▶ [RECORDS SUPPLIED]
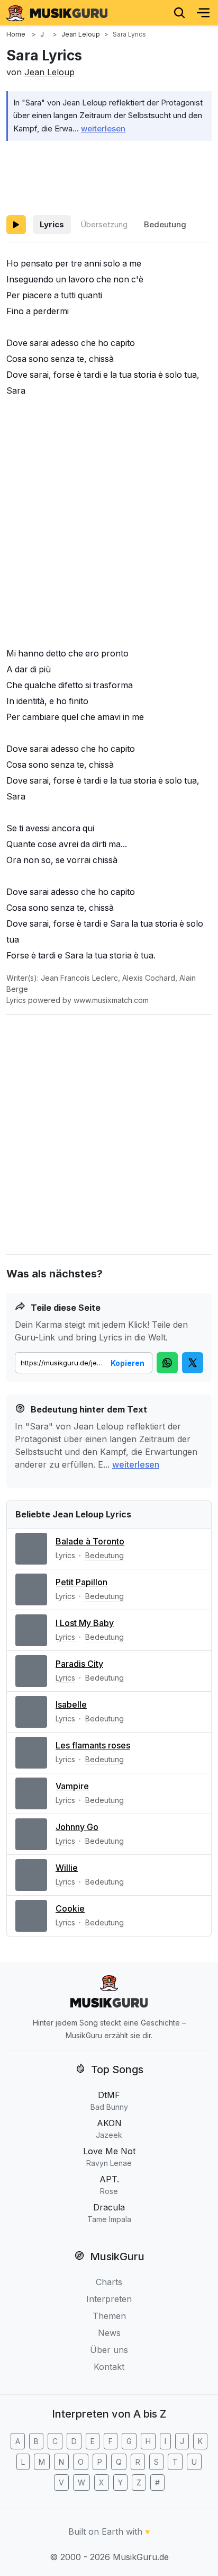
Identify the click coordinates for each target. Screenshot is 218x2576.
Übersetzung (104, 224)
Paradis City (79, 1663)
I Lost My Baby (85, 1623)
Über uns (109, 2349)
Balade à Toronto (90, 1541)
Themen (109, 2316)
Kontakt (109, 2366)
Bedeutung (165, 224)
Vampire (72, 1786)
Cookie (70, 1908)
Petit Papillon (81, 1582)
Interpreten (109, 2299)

▶ [DESCRIPTION OF THE TASK] Exact copies of the lines from the one containing "Bedeutung (165, 224)" through the final line of the records are all the answer should hold.

▶ [TASK ANSWER]
Bedeutung (165, 224)
Vampire (72, 1786)
Cookie (70, 1908)
Petit Papillon (81, 1582)
Interpreten (109, 2299)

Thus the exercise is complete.